# start of Page extract
Will it be another frightful Friday? Finance Minister will keep fingers crossed

Will it be another frightful Friday? Finance Minister will keep fingers crossed

Despite these somewhat positive numbers, current economic indicators suggest the economy may still not be out of slumber; some improvement was seen in October and November but many high-frequency indicators showed negative growth in December

Union Finance Minister Nirmala Sitharaman
Manoj Sharma
  • New Delhi,
  • Feb 27, 2020,
  • Updated Feb 27, 2020, 2:57 PM IST

GDP growth figures for December quarter will be announced on Friday evening. Economists remain divided if the Indian economy will rebound or the slowdown will get worse in Q3. Many estimates point towards a modest pick-up in the third quarter. However, predictions in the previous quarters have proved wrong.

So far, all forecasts fall in the range of 4.3-5 per cent. State Bank of India Ecowrap's latest report suggests India's GDP growth will remain flat at over six years low of 4.5 per cent in Q3 of FY20. The agency, however, revised its FY20 growth estimate to 4.7 per cent from the earlier estimate of 4.6 per cent.
# end of Page extract
# start of Entries
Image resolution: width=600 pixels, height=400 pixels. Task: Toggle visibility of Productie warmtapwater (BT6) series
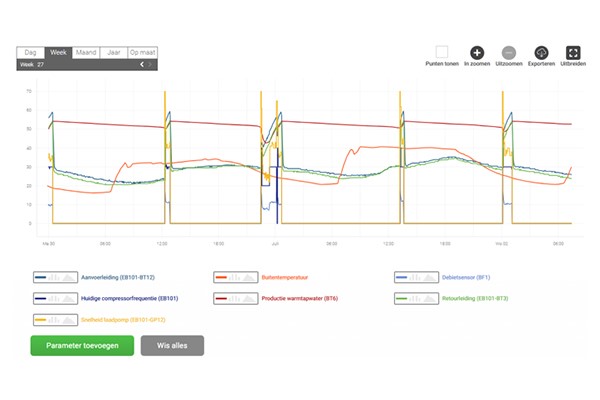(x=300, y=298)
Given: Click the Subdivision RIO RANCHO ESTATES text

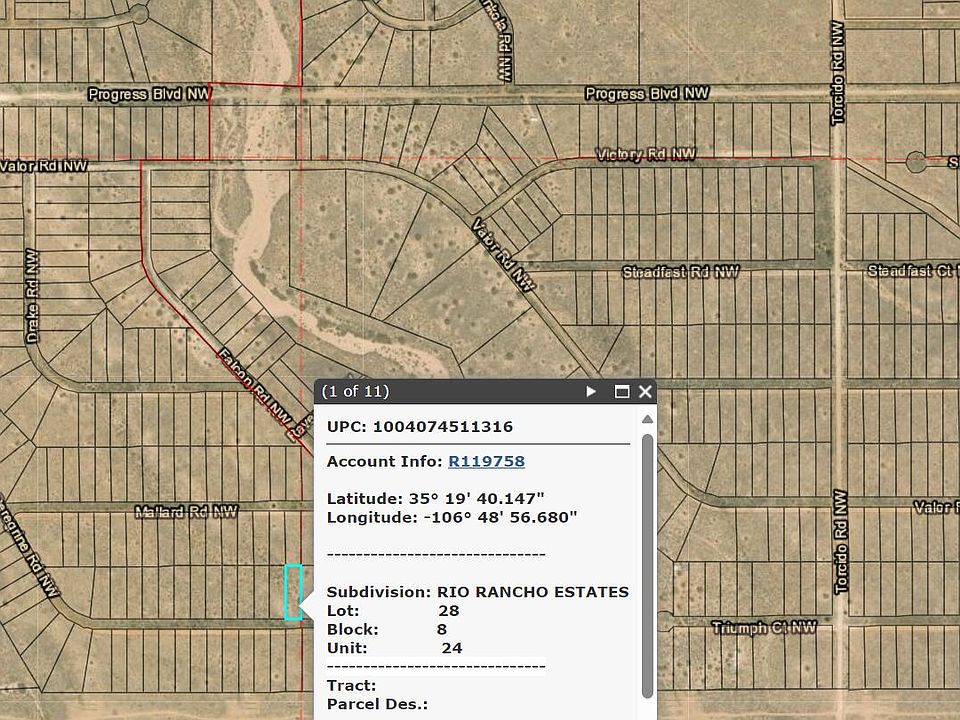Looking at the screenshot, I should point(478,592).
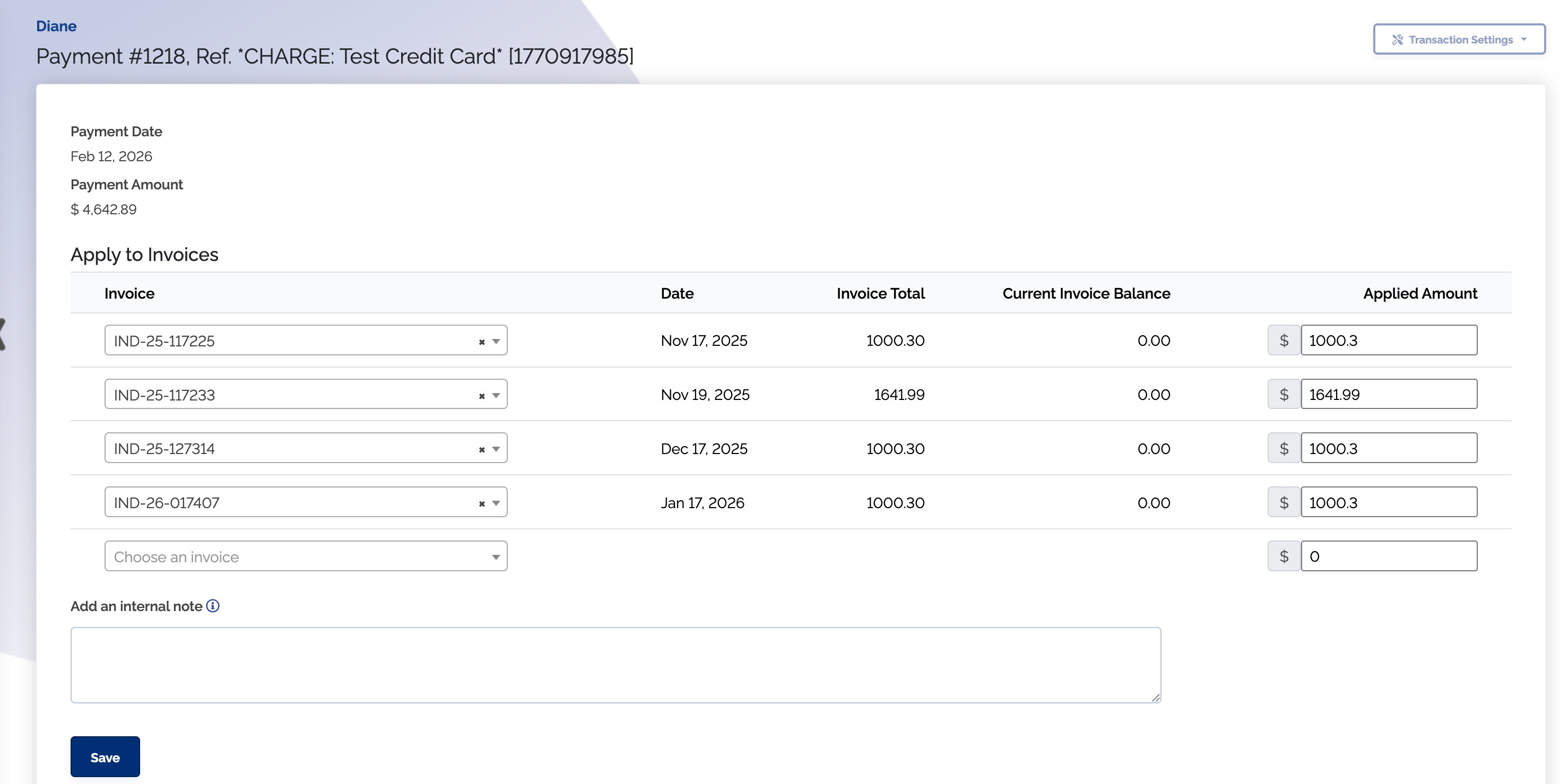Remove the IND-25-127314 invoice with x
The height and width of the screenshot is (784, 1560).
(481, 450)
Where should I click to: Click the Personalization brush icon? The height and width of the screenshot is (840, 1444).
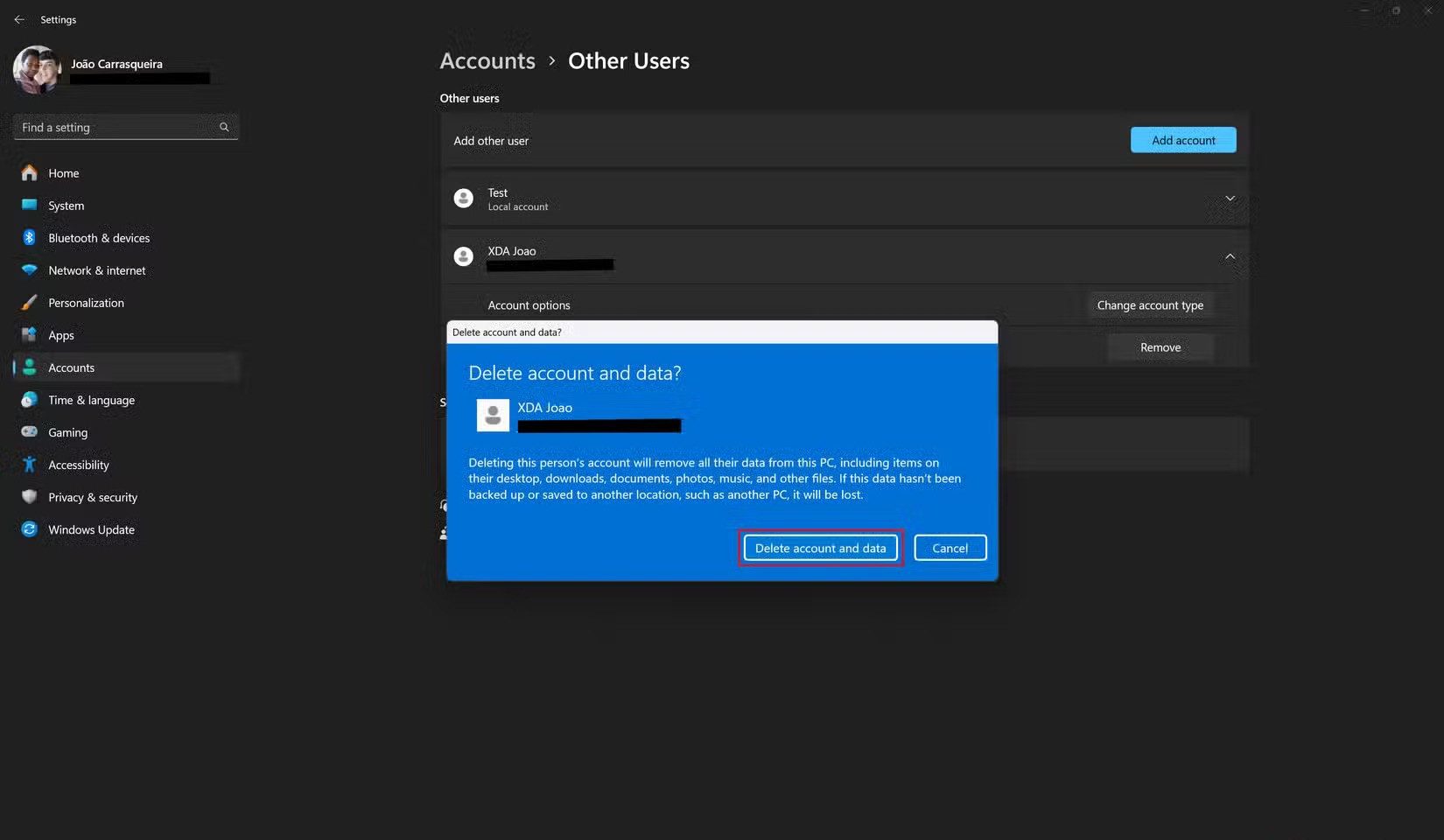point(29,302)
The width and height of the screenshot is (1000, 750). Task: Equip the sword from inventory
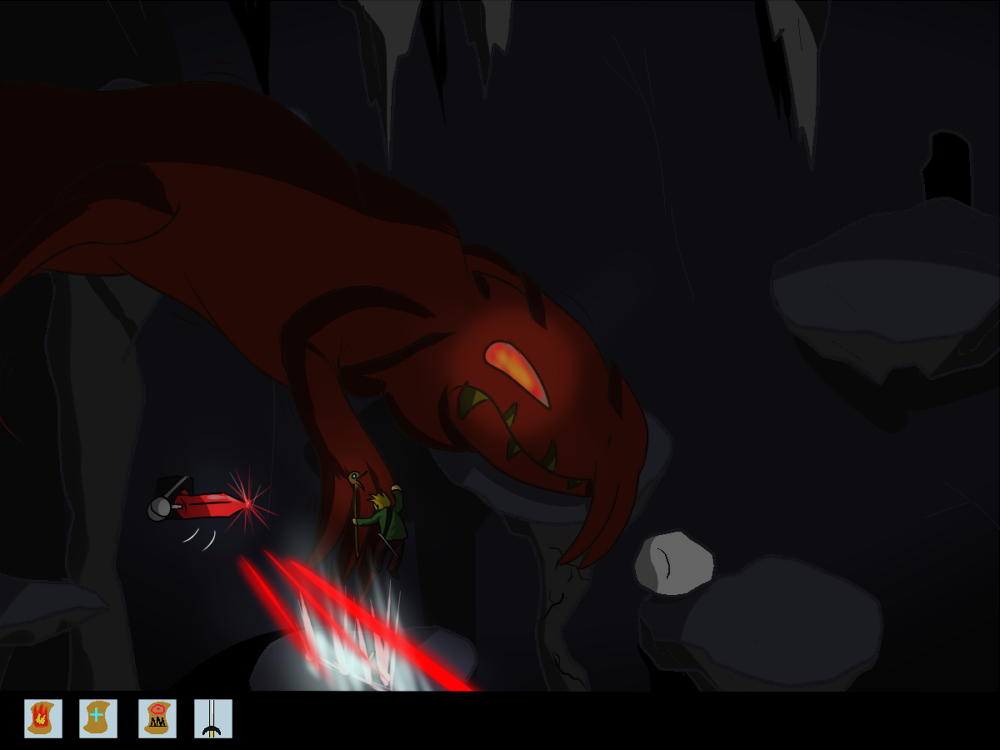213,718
# end of Entries
Task set ->
1. Answer the following from the article on India's December-quarter GDP outlook:
(a) In which month did many high-frequency indicators show negative growth?
(b) On what day and at what time of day will the GDP growth figures for the December quarter be announced?
(c) To what figure did State Bank of India Ecowrap revise its FY20 growth estimate?
2. Extend the article on India's December-quarter GDP outlook, beginning after its final sentence.

The responses ->
1.
(a) December
(b) Friday evening
(c) 4.7 per cent, up from its earlier estimate of 4.6 per cent

2.
DBS Bank pegs the December quarter growth at 4.4 per cent and GVA at 4.3 per cent on the back of restocking demand, coupled with stabilising corporate earnings. Other forecasts by major banks and rating agencies for the third quarter include 4.5 per cent by YES Bank; 4.5 per cent by Kotak Bank; 4.8 per cent by HDFC bank; 4.6 per cent by IDFC First Bank; 4.5 per cent by CARE Ratings; and 5.1 per cent by CRISIL.

Also read: India Ratings projects country's FY21 GDP growth at 5.5%

Despite these somewhat positive numbers, current economic indicators suggest the economy may still not be out of slumber. Some improvement was seen in October and November but many high-frequency indicators showed negative growth in December. IIP-consumer goods, core sectors and automobile sales and exports figures have remained in the red.

Industrial Production (IIP) for December 2019 shows the factory output falling 0.3 per cent. The retail inflation for the month worsened to 7.59 per cent in January 2020. This is the highest rate of inflation since May 2014, when it was 8.33 per cent.

This is also the second month that inflation has remained above the upper limit of 6 per cent set by Reserve Bank of India (RBI). Other indicators like mining, manufacturing, electricity, primary goods showed slight improvement but capital goods, infrastructure goods and consumer durables declined between 2.6 to 12.3 per cent, according to the Ministry of Statistics and Programme Implementation's data from April-December period of the current fiscal.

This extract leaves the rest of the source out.